The SAAV analysis presented above generated “pseudo-protein” sequences by substituting amino acids, based on short DNA read data from the 3K rice genome set, which have been mapped against the Nipponbare reference genome. There is thus potential for assumed SAAVs to be incorrect, due to sequencing errors (as the 3K set does not always have high depth of coverage), if gene structure genuinely differs across different varietal groups, or if the RAP-DB or MSU gene model for Nipponbare is not correct. To validate the SAAV data, we also mapped the phosphosites to recently released gene models for 16 new rice varieties, called the “MAGIC-16” [63]. In Figure 6, we display the protein sequence alignment across orthologs for cluster 1 protein LOC_Os09g04990.1 (Os09g0135400) position 427, with the position of an identified phosphosite marked.
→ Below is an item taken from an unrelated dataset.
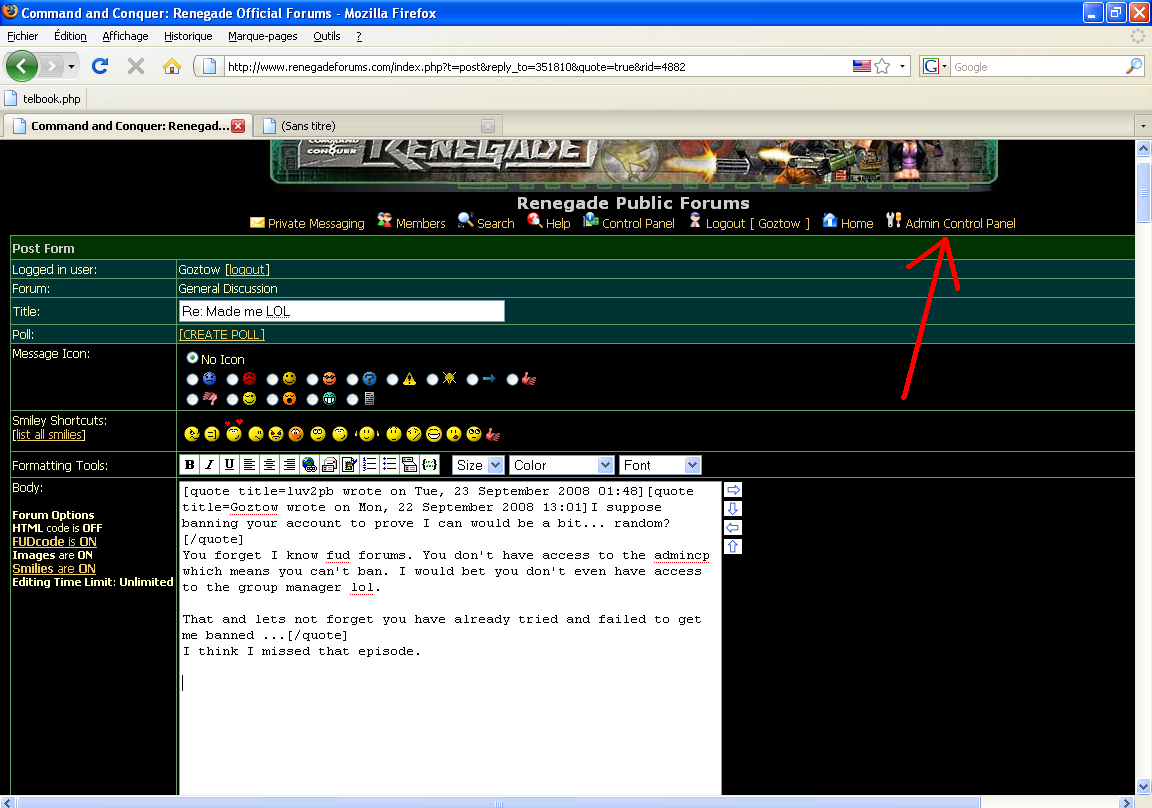Open the Admin Control Panel link
The width and height of the screenshot is (1152, 808).
point(960,223)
It can be observed that the pSer is present in tropical, sub-tropical, temperate and aromatic varieties, but absent in all indica varieties, except Zhenshan 97. The equivalent allele frequencies for this pSer site are trop_ref_freq=0.99; temp_ref_freq=0.99; admix_ref_freq=0.61; japx_ref_freq=0.99; subtrop_ref_freq=0.97; aus_ref_freq=0.01; aro_ref_freq=0.93; ind2_ref_freq=0.02; indx_ref_freq=0.05; ind1B_ref_freq=0.08; ind3_ref_freq=0.01; ind1A_ref_freq=0.03 – which appears to be in-line with the genuine protein sequences from the MAGIC-16 set. Protein sequences for all the MAGIC-16 set are available from Ensembl Plants and Gramene, enabling any phosphosites identified in this resource, to be cross-referenced to protein sequences annotated from high-quality whole genome assemblies, prior to any experimental work being conducted to validate PTM site differences.

Conclusions

In this work, we have performed a meta-analysis of phosphoproteomics datasets for rice, mapped onto the reference Nipponbare proteome. The pipeline includes conservative statistics to avoid reporting false positives, and a simple Gold-Silver-Bronze metric allowing users of the data to focus understand the likelihood of a site being correct.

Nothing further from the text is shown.